-- EXCERPTED PASSAGE start --
In anticipation of hostilities an American fleet had concentrated at Hong-Kong. On April 23 Major-General Black, the officer administering the Colony, issued a proclamation of neutrality, and Commodore Dewey withdrew his fleet from British waters to Mirs Bay,[2] at that time within Chinese jurisdiction.

It was known in Manila that the hostile squadron was on the way to the Philippine capital. Submarine mines were laid, or said to have been laid, for some old cable was purchased for the purpose from the telegraph-ship Sherard Osborn when the submarine cable was removed from Bolinao and carried on to Manila. Admiral Patricio Montojo went with four ships to await the arrival of the enemy off Subig (Zambales) on the west coast of Luzon. Subig is a fine natural harbour, but with precipitous shores just as Nature has made it. For years the “project” had existed to carry a State railway there from Manila, and make Subig the principal Government Naval Station and Arsenal instead of Cavite. But personal interests and the sloth of the Government combined to frustrate the plan. Under the pressing circumstances the military authorities pretended to be doing something there, and sent up a commission. Admiral Montojo expected to find batteries of artillery mounted and 14 torpedoes in readiness, but absolutely nothing had been done, so he at once returned to Manila Bay, and prepared to meet the adversary off Cavite. In Cavite there were two batteries, with three guns between them, but at the last moment two defective guns were put ashore there from the Don Juan de Austria and two similar pieces from the Castilla.
-- EXCERPTED PASSAGE end --
◆ THE PROBLEM ◆
Tell whether each statement agrees with the passage above on the approach to Manila. Answer yes or no and quote the deciding words. (a) Commodore Dewey took his fleet from British waters to Mirs Bay. (b) At Subig, Admiral Montojo found 14 torpedoes ready for use. (c) Cavite had two batteries holding three guns between them.
-- COLLECTED DATA start --
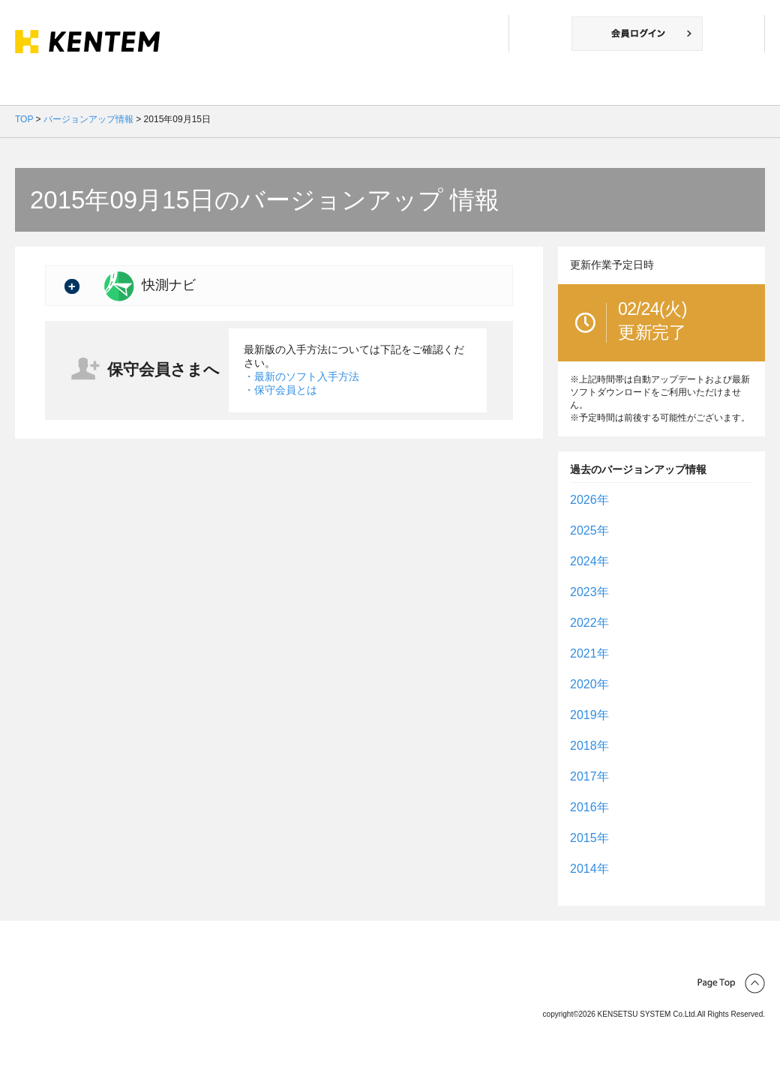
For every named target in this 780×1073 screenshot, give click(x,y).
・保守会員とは (280, 390)
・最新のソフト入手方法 (301, 376)
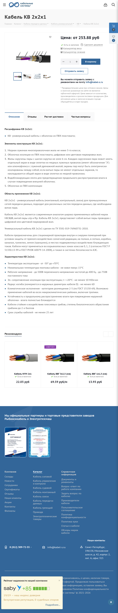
-- COLLECTED DATA end --
◆ SOLUTION TO THE EXERCISE ◆
(a) Yes: "Commodore Dewey withdrew his fleet from British waters to Mirs Bay"
(b) No: "absolutely nothing had been done"
(c) Yes: "In Cavite there were two batteries, with three guns between them"